## [What you need to do]
Rewrite all of the records below, swapping "Toggle" for "Switch" and changing nothing else. Leave the pictures out of your answer.

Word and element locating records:
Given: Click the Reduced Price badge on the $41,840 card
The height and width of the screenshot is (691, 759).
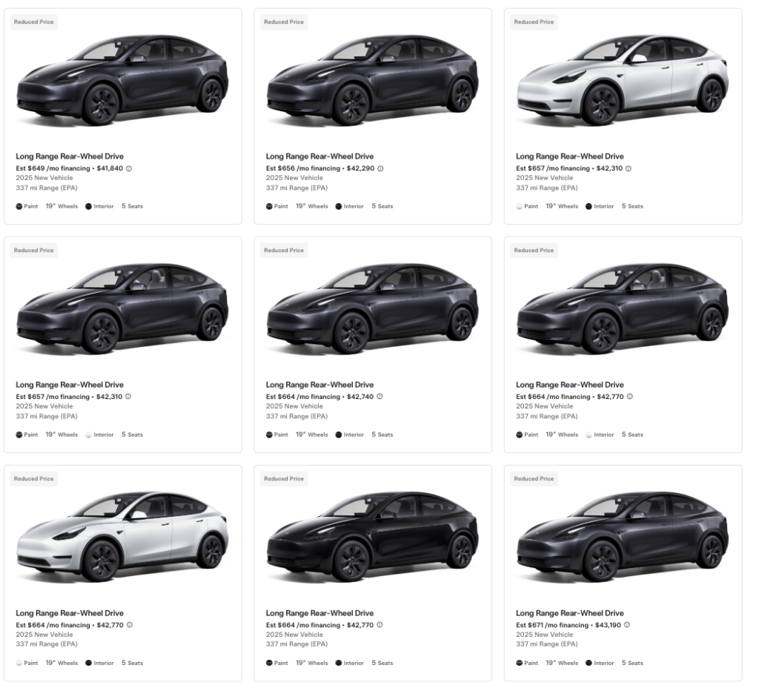Looking at the screenshot, I should tap(34, 22).
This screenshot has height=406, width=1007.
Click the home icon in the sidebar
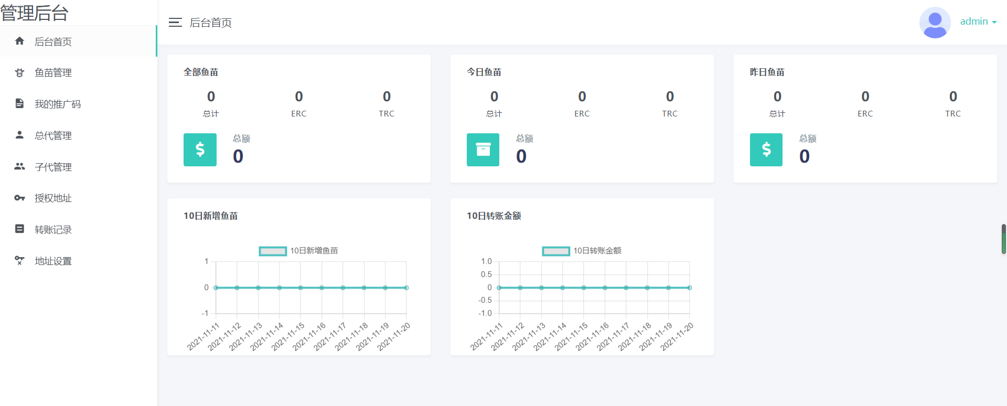click(x=19, y=41)

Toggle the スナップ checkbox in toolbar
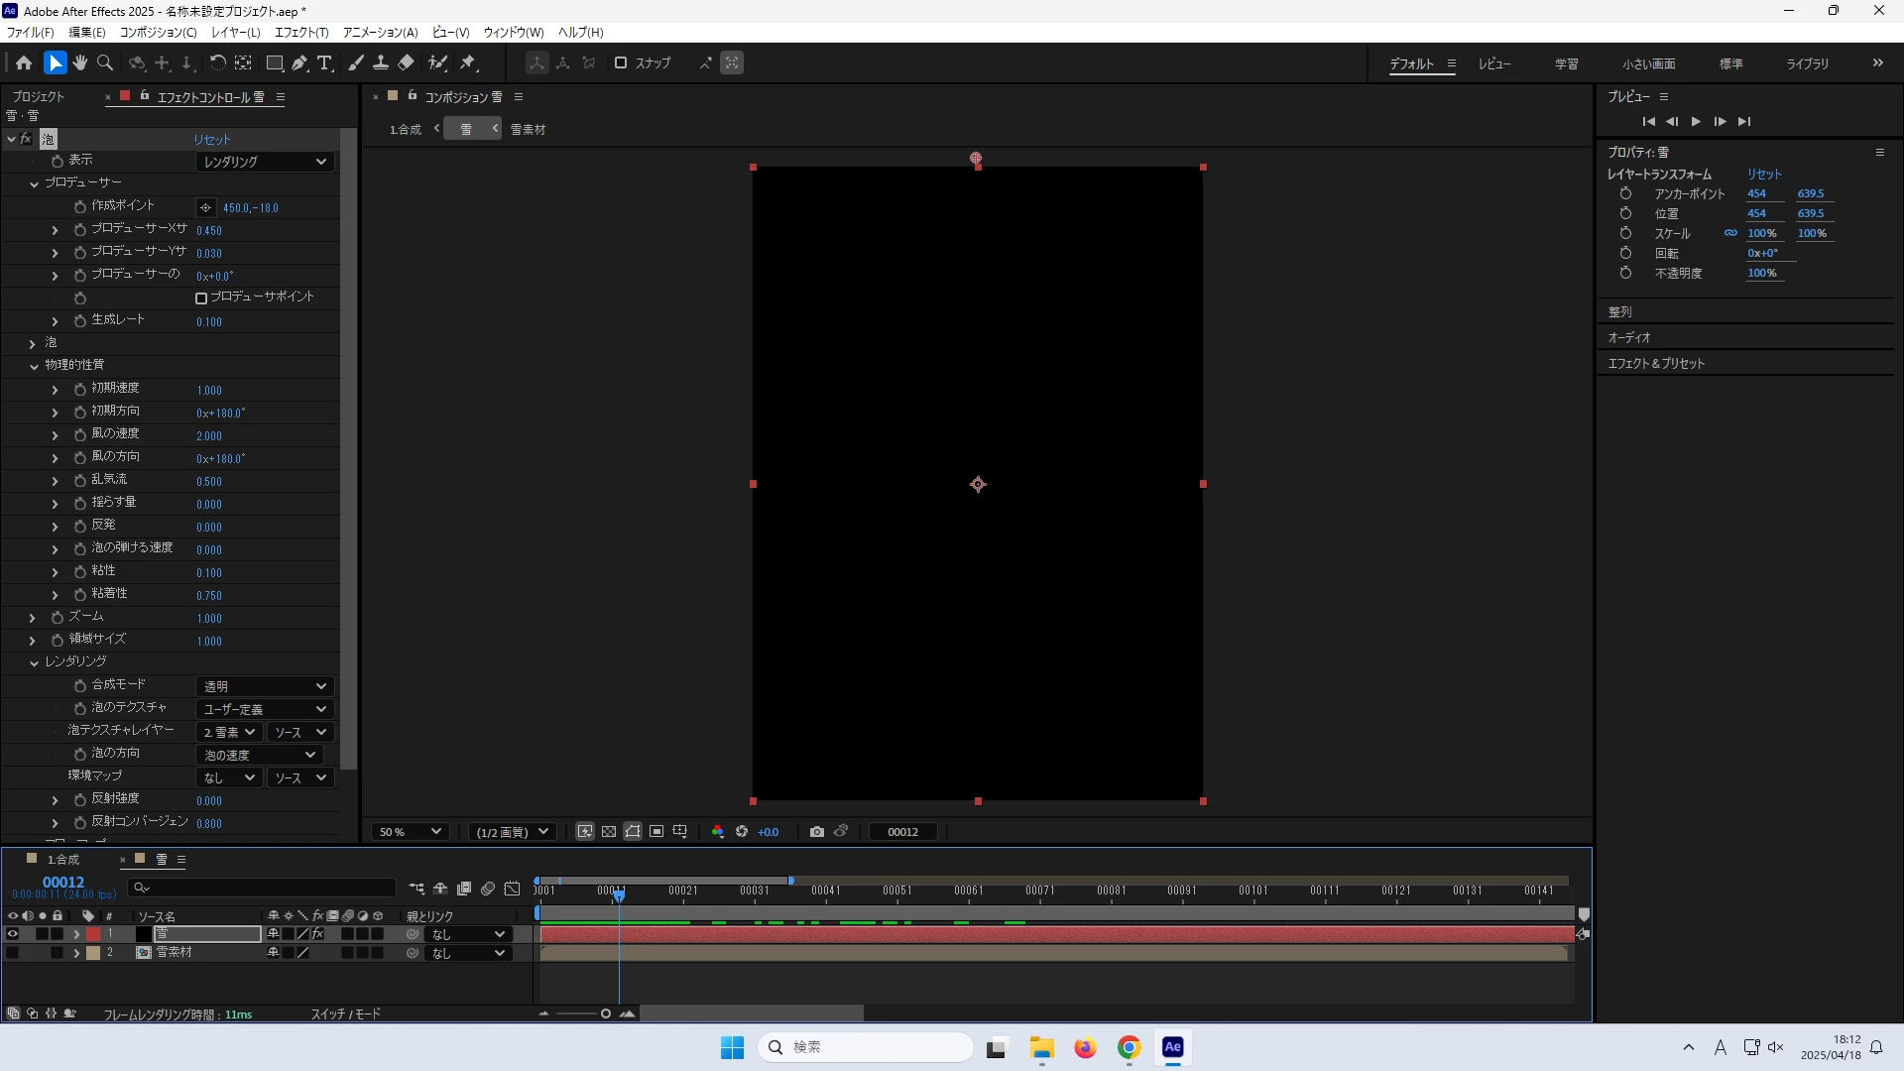(x=621, y=62)
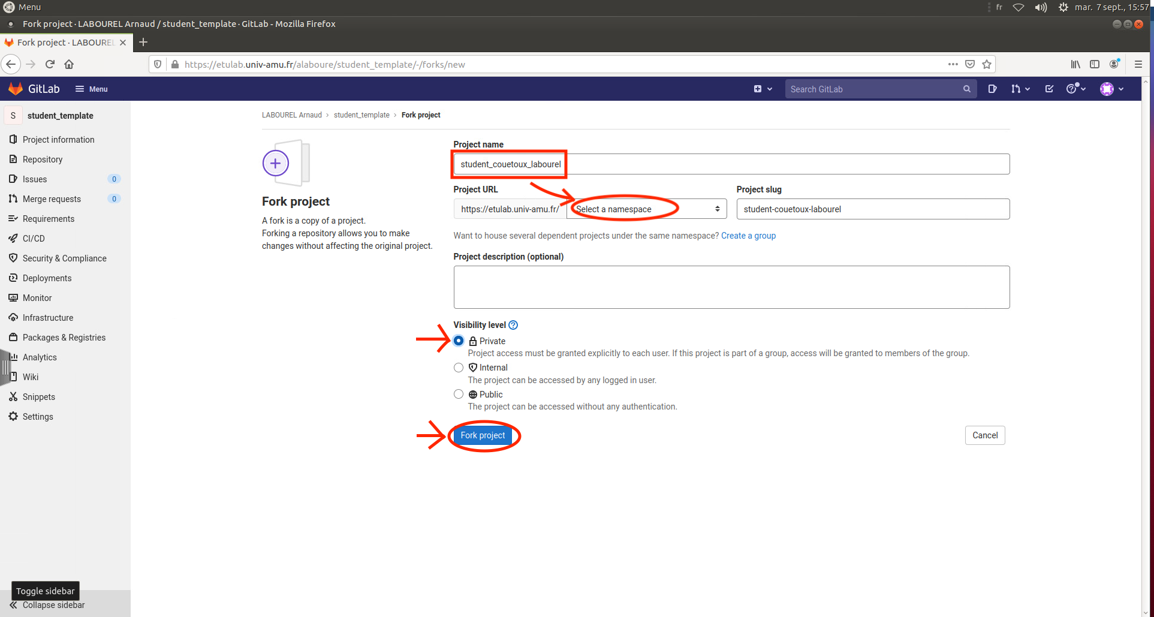Click the search magnifier icon
The width and height of the screenshot is (1154, 617).
(x=966, y=89)
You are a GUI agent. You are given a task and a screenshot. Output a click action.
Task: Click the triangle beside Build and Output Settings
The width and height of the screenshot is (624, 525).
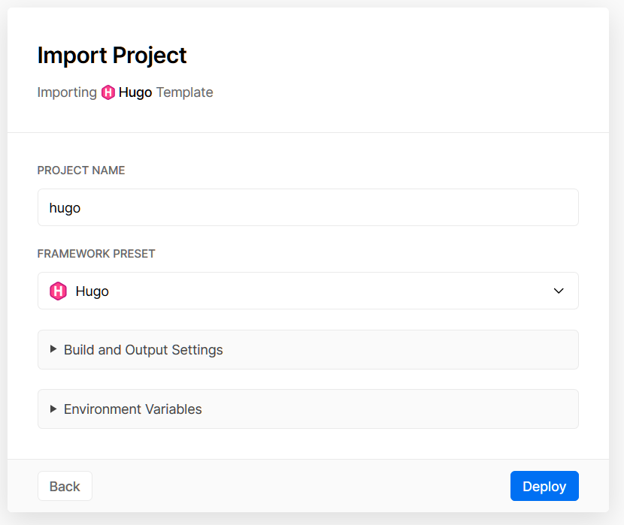(53, 349)
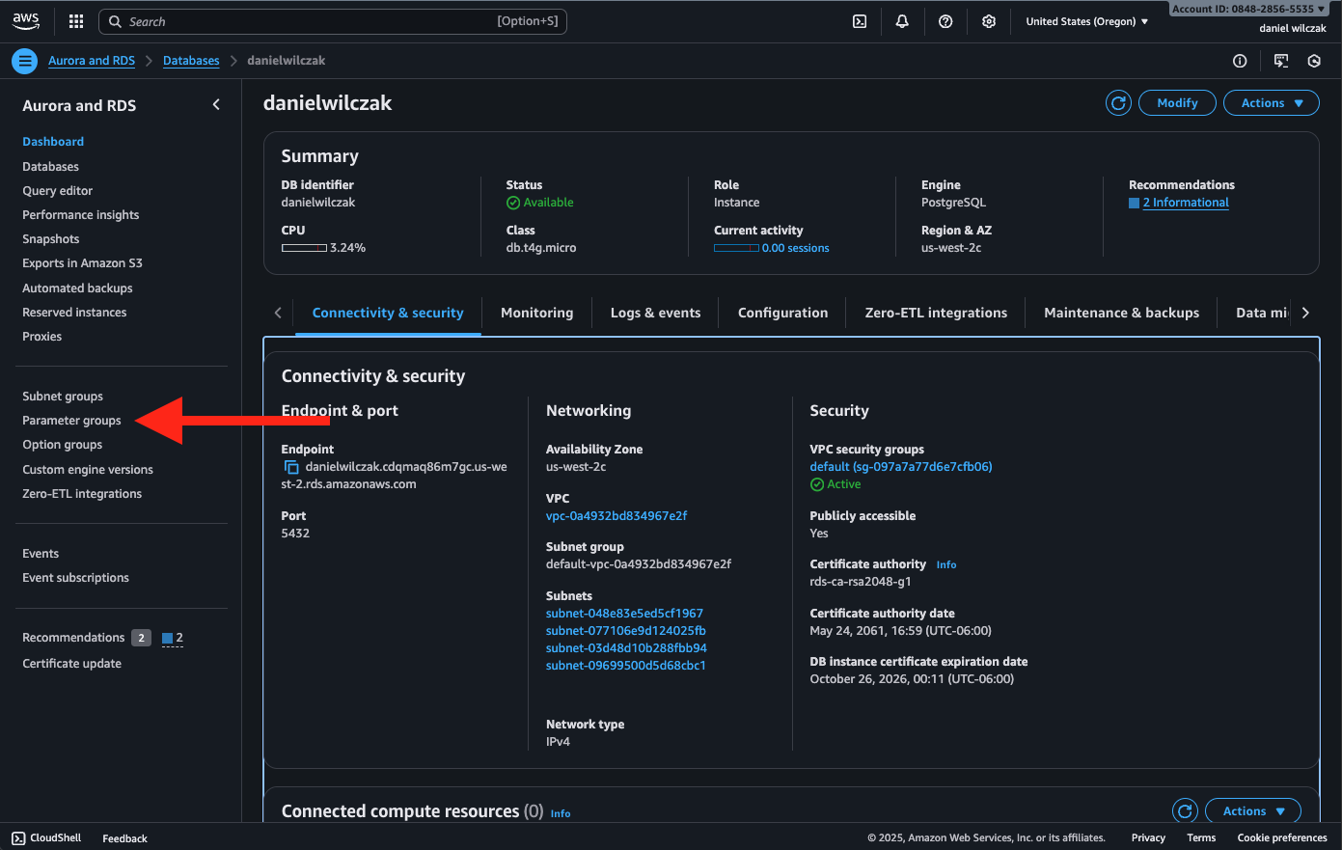Open the United States (Oregon) region selector

click(1086, 21)
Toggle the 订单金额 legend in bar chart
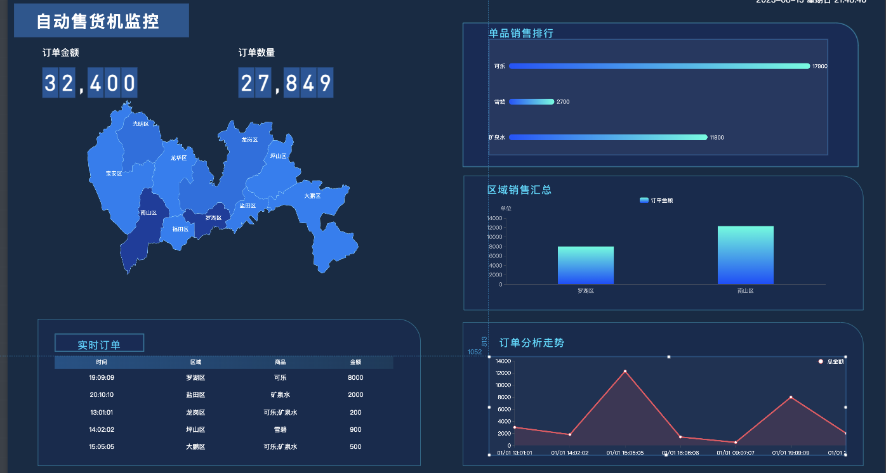Screen dimensions: 886x473 tap(656, 200)
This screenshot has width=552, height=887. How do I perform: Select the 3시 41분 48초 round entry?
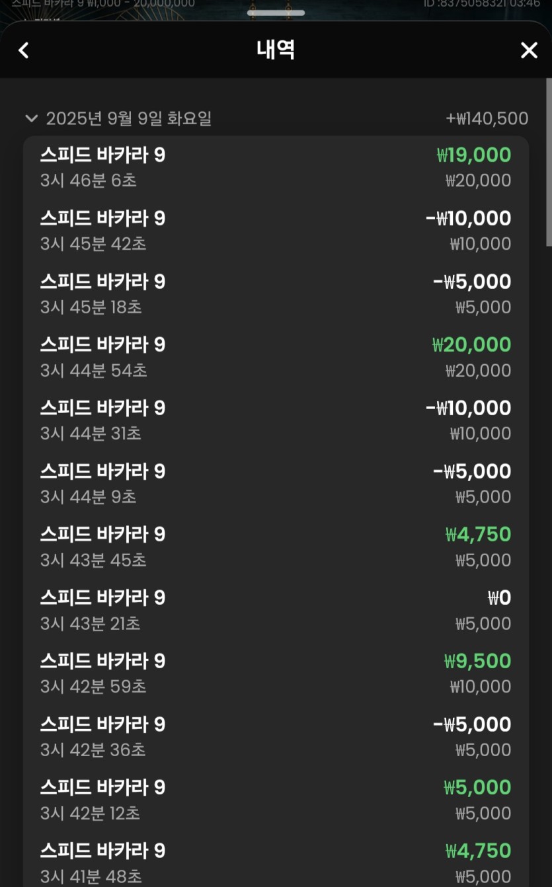[276, 863]
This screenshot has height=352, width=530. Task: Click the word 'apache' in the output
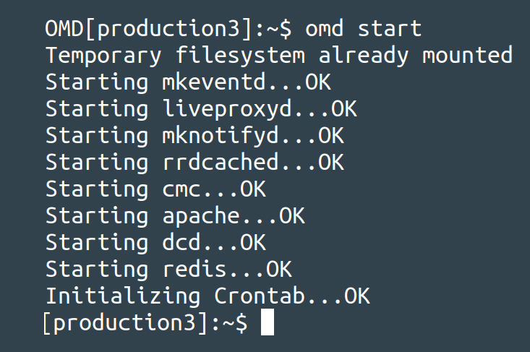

## [The output]
Given: Click the Reduced Price badge on the $41,840 card
The height and width of the screenshot is (691, 759).
Looking at the screenshot, I should tap(34, 22).
This screenshot has height=406, width=1007.
Click the home icon in the sidebar
click(x=19, y=41)

Switch the スナップ checkbox in toolbar
(x=621, y=62)
Click the search magnifier icon
The width and height of the screenshot is (1154, 617).
(x=966, y=89)
You are a GUI agent. You are given a task and a screenshot. Output a click action.
Task: Click the triangle beside Build and Output Settings
The width and height of the screenshot is (624, 525).
(53, 349)
Open the United States (Oregon) region selector

click(1086, 21)
Switch the 订单金额 legend in bar chart
Screen dimensions: 886x473 tap(656, 200)
This screenshot has width=552, height=887. How do I perform: Select the 3시 41분 48초 round entry?
[276, 863]
This screenshot has height=352, width=530. Task: Click the word 'apache' in the output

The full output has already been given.